Many of the LLMs gaining attention these days, such as OpenAI’s GPT-3 and Google’s LaMDA, sport hundreds of billions of parameters and take tens of thousands GPU hours to train. Because of the costs involved in training these massive models, most early AI adopters just use the LLMs trained by the tech giants. They’re not able to train their own LLMs on their own custom data, but instead put their LLM efforts into creating the right prompts to send to the LLM via APIs.
Databricks is hoping to change that approach with Dolly, which is much smaller than LLMs like GPT-3 (let alone the massive new GPT-4) and requires much fewer computational resources to train. According to a Databricks blog post today, Dolly features only 6 billion parameters (compared to GPT-3’s 175 billion), which helps to make it “cheap to build,” the company says.
“We’re in the earliest days of the democratization of AI for the enterprise, and much work remains to be done,” Databricks execs Ali Ghodsi, Matei Zaharia, and several others wrote in the blog, “but we believe the technology underlying Dolly represents an exciting new opportunity for companies that want to cheaply build their own instruction-following models.”
Databricks is taking a more targeted approach with Dolly than others have taken with their LLMs. Instead of creating a massive model from scratch and then spending months training it on giant corpus of data culled from the Internet, Databricks took a pre-existing model off the shelf and spend three hours training it on a much smaller amount of high-quality data. The whole experience shows that an off-the-shelf model can deliver some of the same capabilities users have seen with ChatGPT–namely, it’s instruction-following functions–without the enormous cost.
Dolly is an open source clone of an LLM developed at Stanford called Alpaca, which itself was inspired LLaMA, an LLM created an open sourced by Facebook AI Research (FAIR) at Meta. Because it’s a clone, the folks at Databricks decided to name it Dolly, the sheep that was the first animal ever to be cloned.
What’s unique about Alpaca is that the Stanford researchers were able to demonstrate “ChatGPT-like interactivity” with a training set composed of just 50,000 human-like questions and answers, the Databricks execs say.
“Dolly works by taking an existing open source 6 billion parameter model from EleutherAI and modifying it ever so slightly to elicit instruction following capabilities such as brainstorming and text generation not present in the original model, using data from Alpaca,” they wrote in the blog.

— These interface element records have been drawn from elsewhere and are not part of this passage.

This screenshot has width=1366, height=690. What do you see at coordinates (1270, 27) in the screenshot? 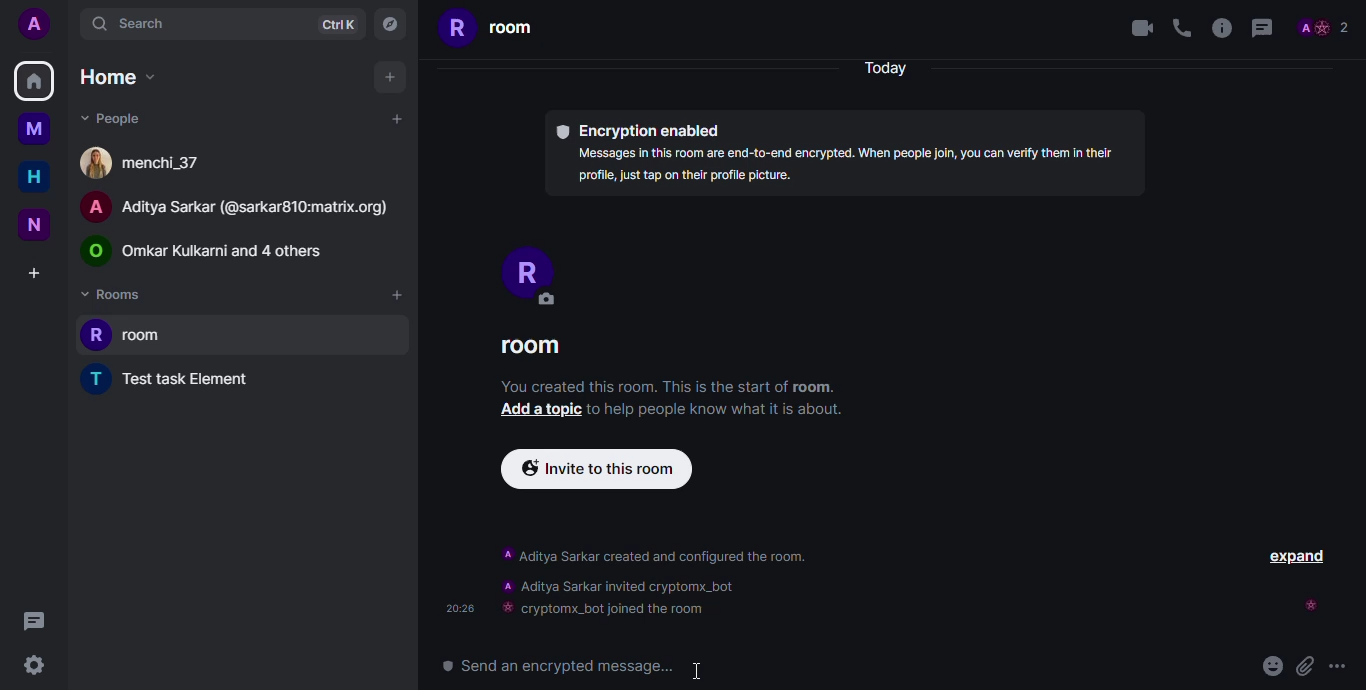
I see `threads` at bounding box center [1270, 27].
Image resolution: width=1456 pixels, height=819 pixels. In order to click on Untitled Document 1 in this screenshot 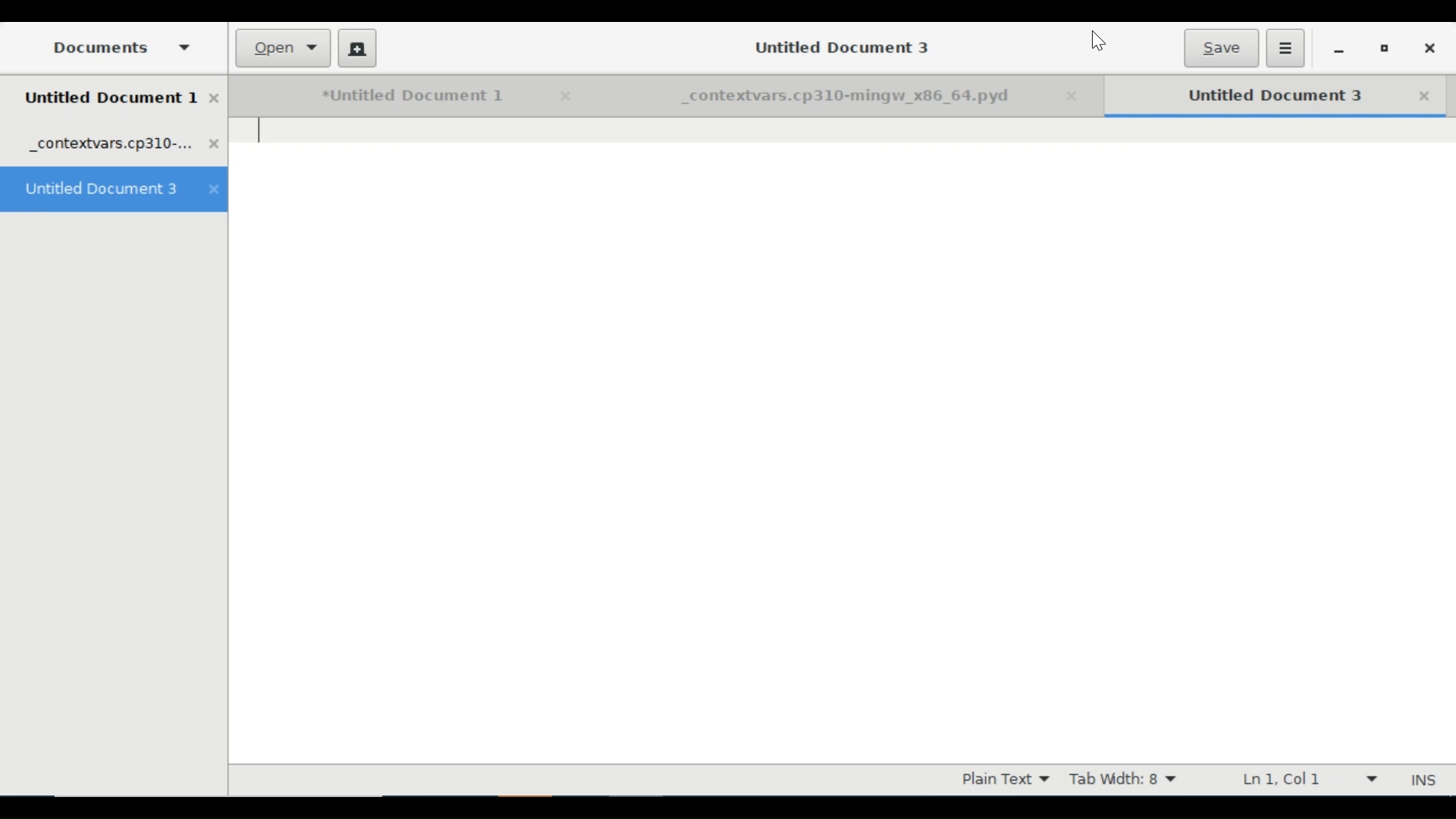, I will do `click(391, 97)`.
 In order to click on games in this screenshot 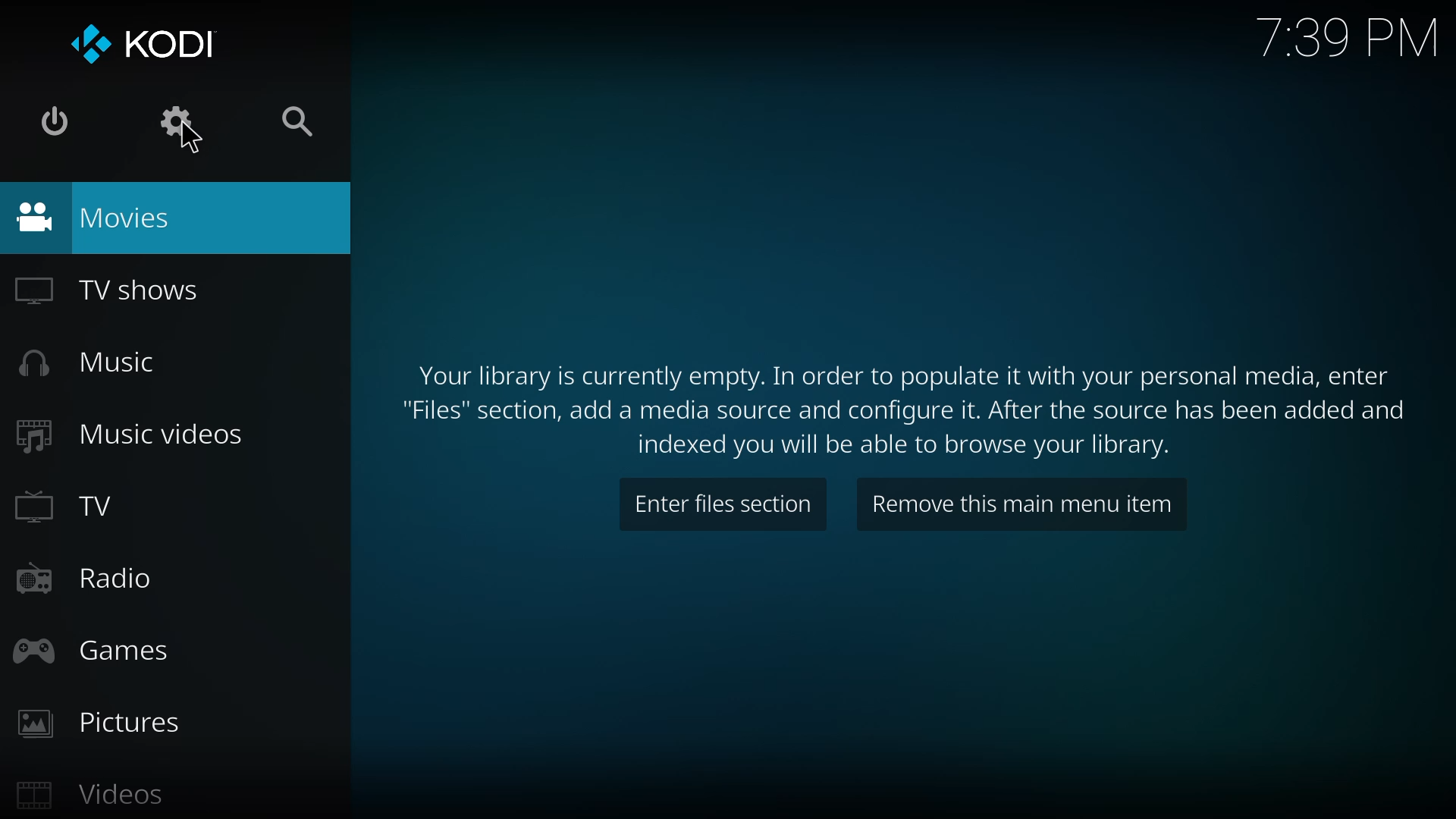, I will do `click(91, 650)`.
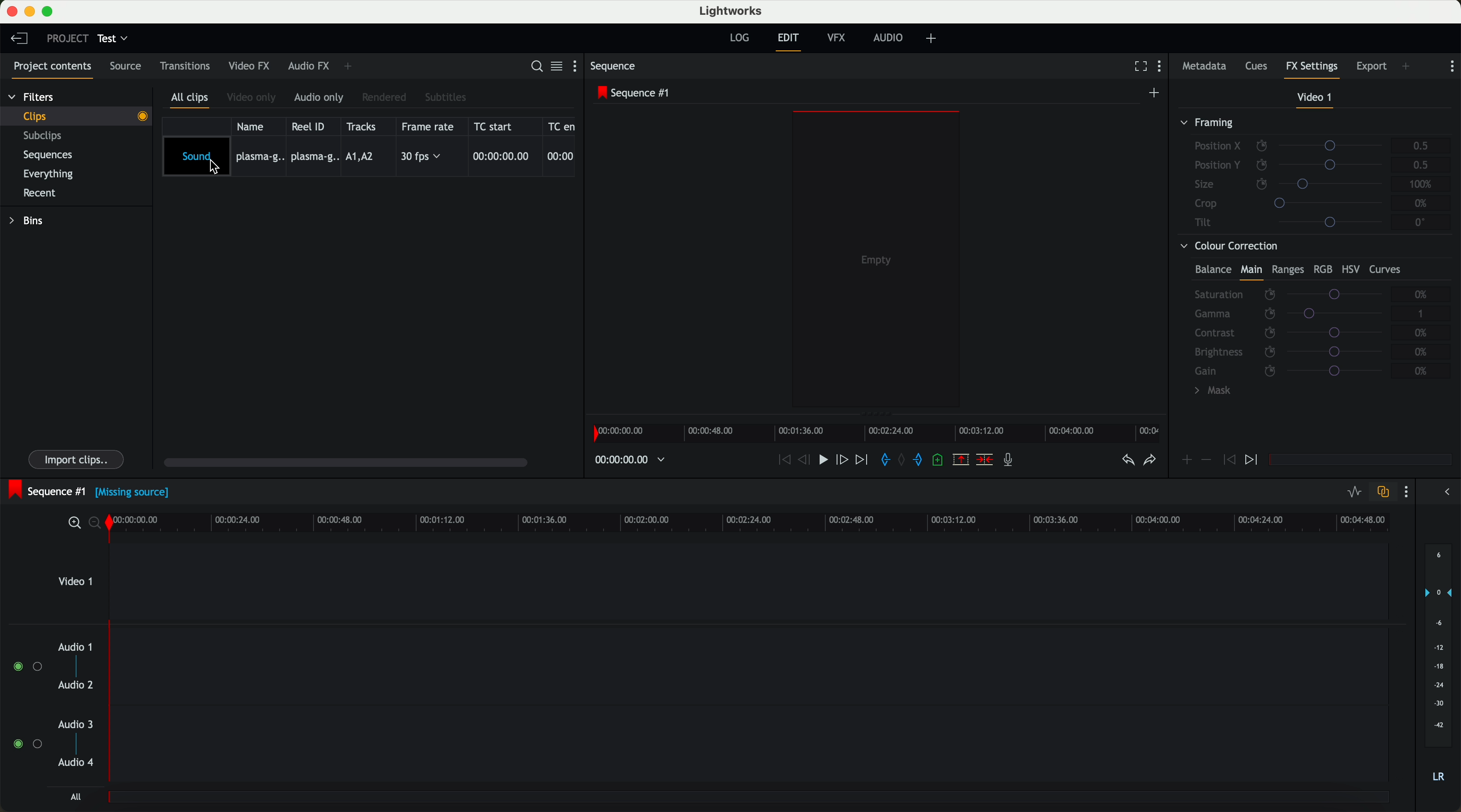 This screenshot has width=1461, height=812. Describe the element at coordinates (30, 222) in the screenshot. I see `bins tab` at that location.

Despite using a fraction of the targeted training data and having nearly 30x fewer parameters, Dolly was able to show “many of the same qualitative capabilities, including text generation, brainstorming and open Q&A” found in the larger LLMs, but without the huge training cost.
“Whereas the work from the Alpaca team showed that state-of-the-art models could be coaxed into high quality instruction-following behavior,” the Databricks team wrote, “we find that even years-old open source models with much earlier architectures exhibit striking behaviors when fine tuned on a small corpus of instruction training data.”
The company has open sourced Dolly. It’s also released a Databricks notebook that customers can use to build Dolly themselves on Databricks.
Databricks has been quietly watching the generative AI show from the sidelines, but today’s announcement is an indication that it’s ready to join the action. The company says that in the coming months, it will be making a series of announcements geared towards helpings its clients make use of LLMs. As Dolly indicates, the focus will be on enabling customers to run LLMs themselves.
“There are many reasons a company would prefer to build their own model rather than sending data to a centralized LLM provider that serves a proprietary model behind an API,” the Databricks folks say. “For many companies, the problems and datasets most likely to benefit from AI represent their most sensitive and proprietary intellectual property, and handing it over to a third party may be unpalatable. Furthermore, organizations may have different tradeoffs in terms of model quality, cost, and desired behavior. We believe that most ML users are best served long term by directly owning their models.”